Work required.
Scan the data below for lines containing the string "agent" and give only how many there are.

Available data.
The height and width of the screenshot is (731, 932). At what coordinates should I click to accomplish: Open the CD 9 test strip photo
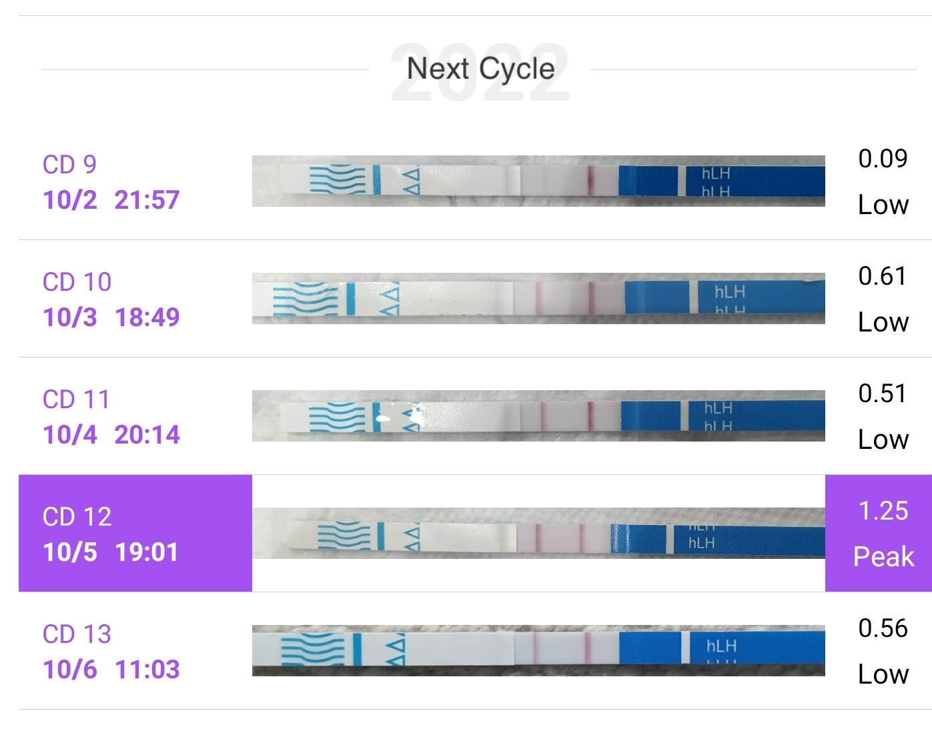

==

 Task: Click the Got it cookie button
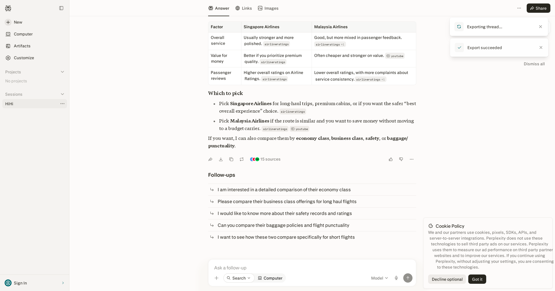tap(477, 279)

--

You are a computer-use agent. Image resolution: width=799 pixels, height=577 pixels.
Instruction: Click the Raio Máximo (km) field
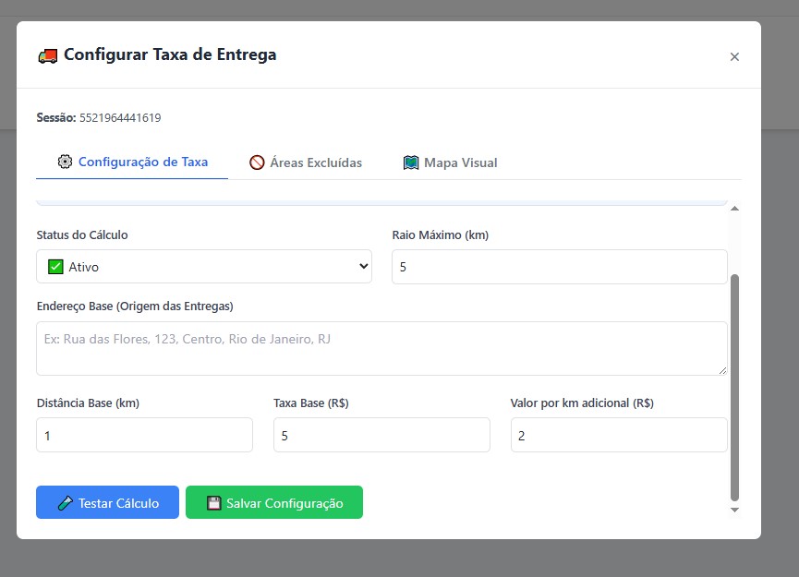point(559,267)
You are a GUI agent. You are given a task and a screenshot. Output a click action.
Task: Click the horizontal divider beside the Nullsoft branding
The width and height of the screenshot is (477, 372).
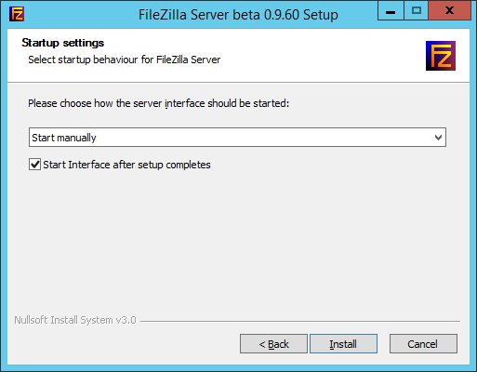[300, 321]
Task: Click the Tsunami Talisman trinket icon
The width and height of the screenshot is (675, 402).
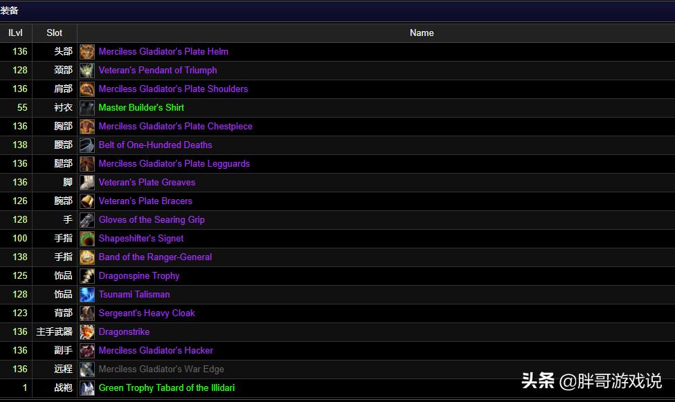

Solution to the problem.
2